Além disso, evidentemente, a expectativa que se tem no atual governo, já passados quase um ano e meio, era de que melhorasse essa questão. Porque, afinal de contas, se os Estados têm dados sobre o crime organizado – quem são as lideranças, a base de apoio do crime organizado, os braços de atuação -, esse conjunto de informações precisa ser compartilhado em uma base nacional.

Da mesma forma se faz isso em relação ao pessoal do Comando Vermelho, no Rio, que tem um conjunto de características e informações relevantes. A Polícia Federal precisa dessa informação, porque o Comando Vermelho tem grande predomínio na região amazônica, por exemplo. E aí é necessário atuar não só com a polícia do Rio, como as polícias dos Estados da Amazônia.

Como vê a atuação da Polícia Federal?

Ela tem agido com autonomia demais. Os ministros da Justiça têm se mostrado tímidos em relação a impor, ou pelo menos discutir, políticas de segurança com a Polícia Federal. Ela mostra competência, excelência de investigação no varejo. Mas, em termos de estratégia nacional, não tem mostrado serviço. Tanto que há expansão nos últimos 20 anos em facções criminosas, criando raiz perigosa na região amazônica, conturbando áreas como as favelas do Rio e outros locais. Eles têm preferido uma atuação em operações midiáticas.

E o Plano Nacional de Segurança Pública, que é o único que nós temos praticamente, feito lá no governo do Michel Temer – baixado com decreto, uma Política Nacional de Segurança -, tem uma previsão ainda tímida de incluir a Polícia Federal.

Operação Escudo registrou alta taxa de letalidade policial no litoral paulista Foto: Taba Benedicto/Estadão

Operações Verão e Escudo (em São Paulo), ou como nos casos na Bahia, que nos últimos anos têm registrado alto índice de letalidade policial em confronto, são eficazes do ponto de vista da segurança pública? Ações de confronto mesmo…

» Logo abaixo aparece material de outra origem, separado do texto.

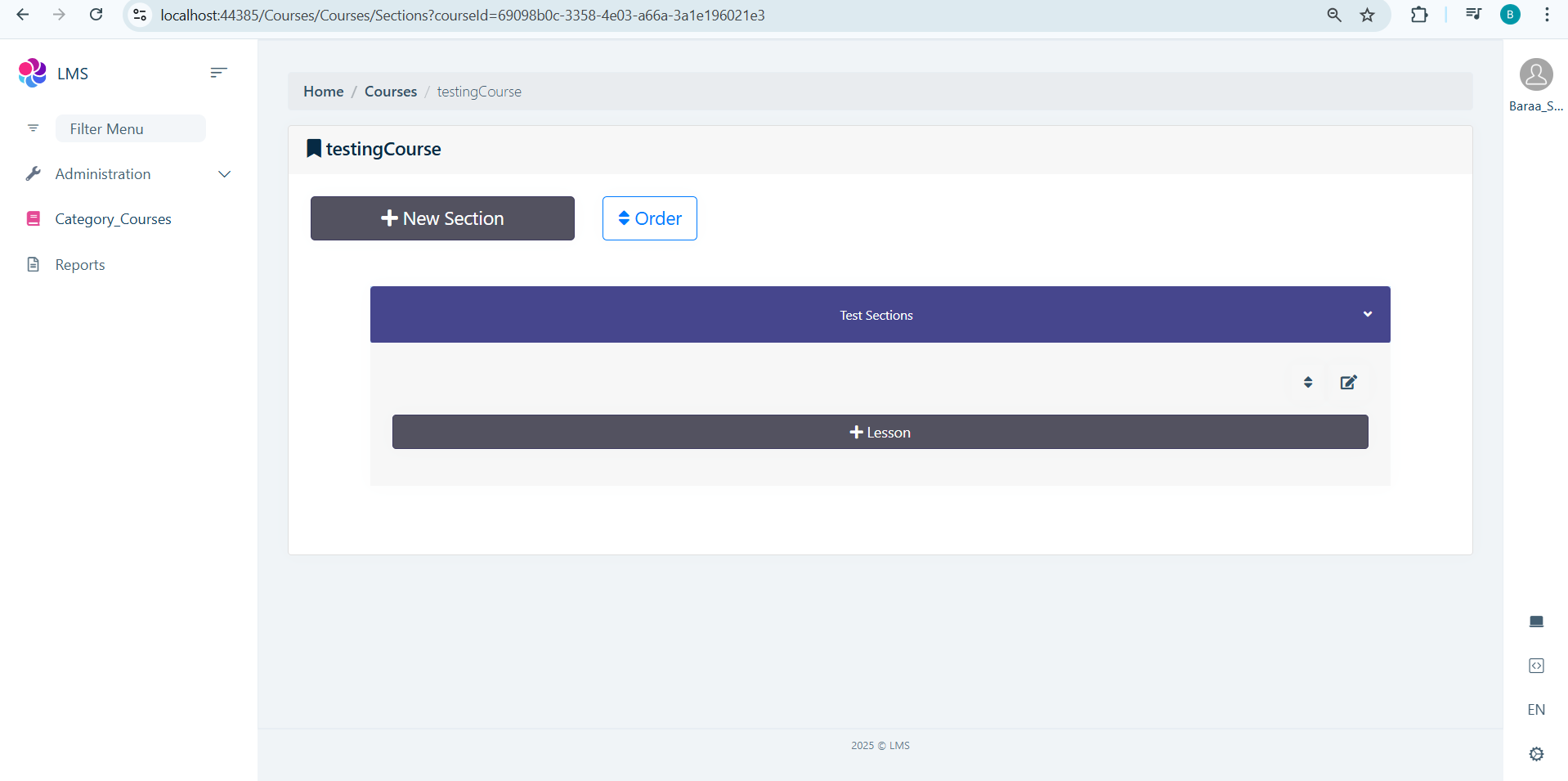
Task: Open Reports in the sidebar
Action: point(80,265)
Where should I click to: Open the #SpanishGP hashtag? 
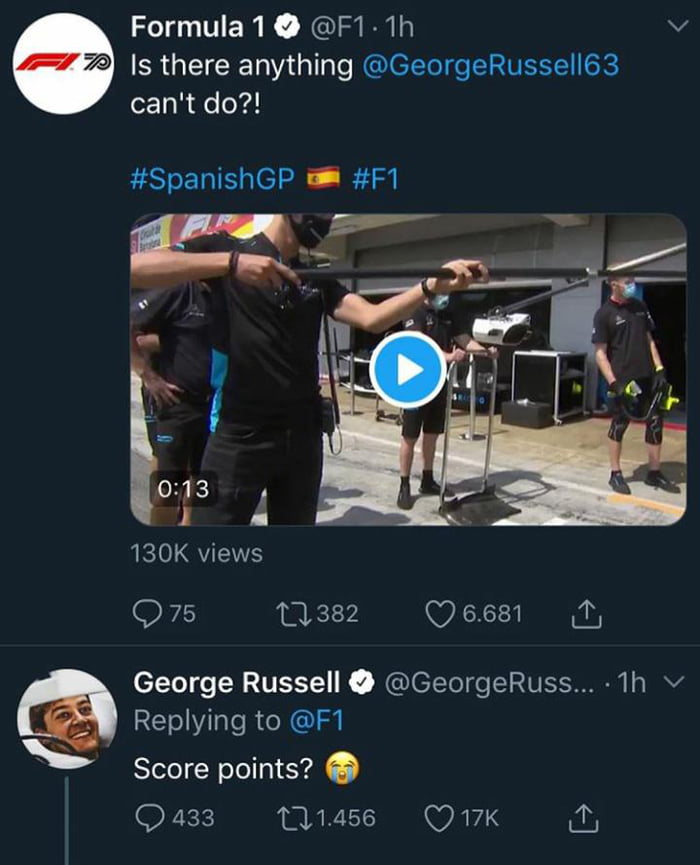pos(213,180)
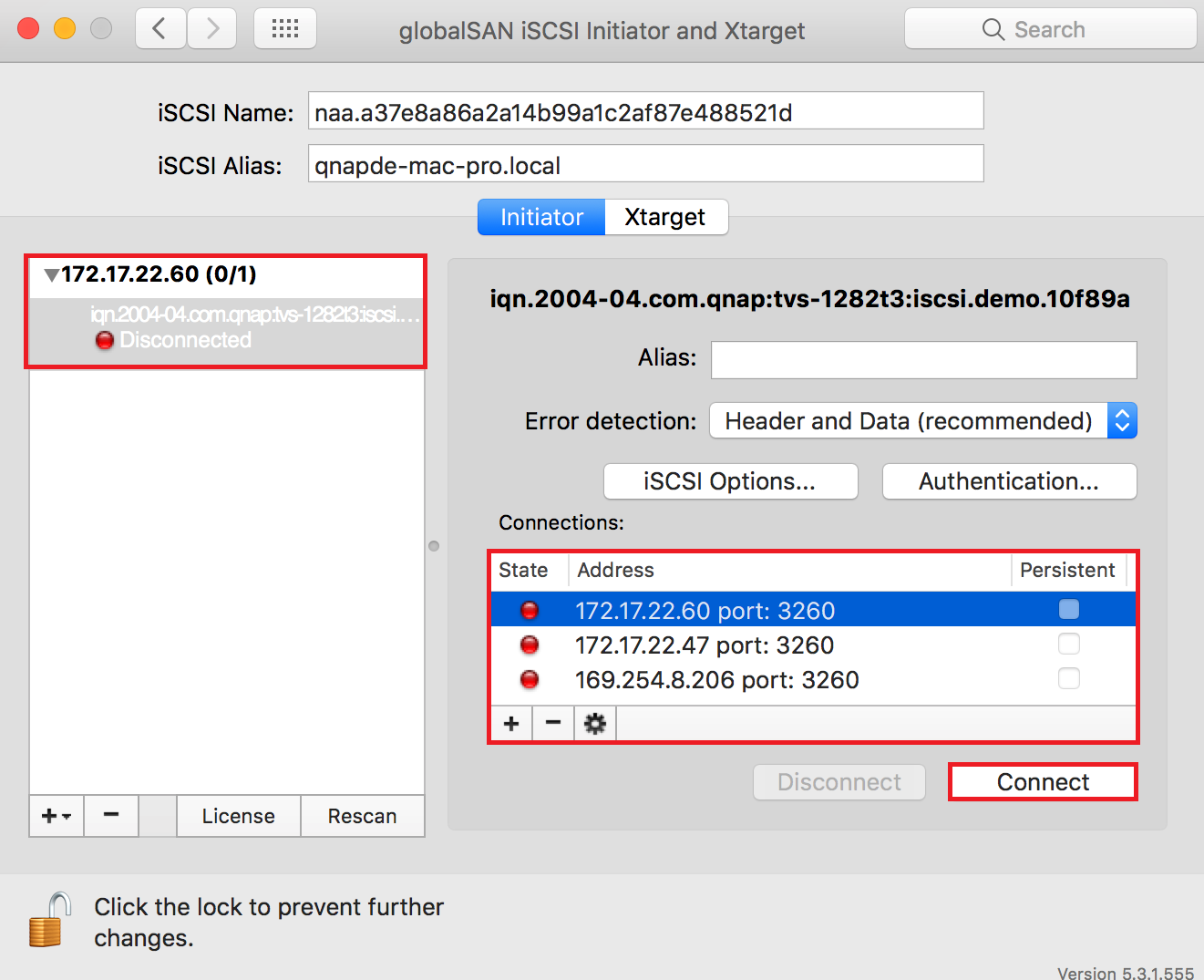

Não são, e eu vou dar um exemplo que uso muito. A favela do Jacarezinho, no Rio, que fica próxima à Cidade da Polícia. Tem 40 mil habitantes, e em 14 anos, segundo levantamento feito pela Universidade Federal Fluminense, teve 289 operações policiais, com 186 mortes. Se a operação policial funcionasse, lá pela 20ª o Jacarezinho seria um paraíso. Mas os problemas voltam.

Essa ideia de preparar para o confronto é uma estratégia errada que muitos Estados estão fazendo. Chamo isso de populismo policial.

Ministro da Justiça e Segurança, Ricardo Lewandowski, que assumiu o cargo este ano Foto: WILTON JUNIOR/Estadão

Como avalia os primeiros meses da gestão do ministro Lewandowski?

Ele está perdido, por causa da fuga em Mossoró. Não se percebe que ele tem, até hoje não declarou pelo menos, algum plano para a segurança pública do País. Está devendo isso. O PT, desde o começo, está hesitante se prossegue com o plano e a política nacional de segurança pública que veio lá (do governo Temer), um plano bem feito por sinal; ou se ressuscita para valer o Pronasci, o Programa Nacional de Segurança da Cidadania, do Tarso Genro, que tem forte apelo para o pessoal da esquerda, mas que foi um fracasso retumbante, muito dispendioso e não mostrou resultado.

Querem ressuscitar porque o fator para a cidadania, “segurança e cidadania” mobiliza a esquerda, que tenta de vez em quando fazer o discurso de enquadrar as polícias nas posições progressistas. Só que todos os Estados hoje no comando dos que estão no governo foram um fracasso retumbante. A esquerda não tem um projeto para a segurança pública.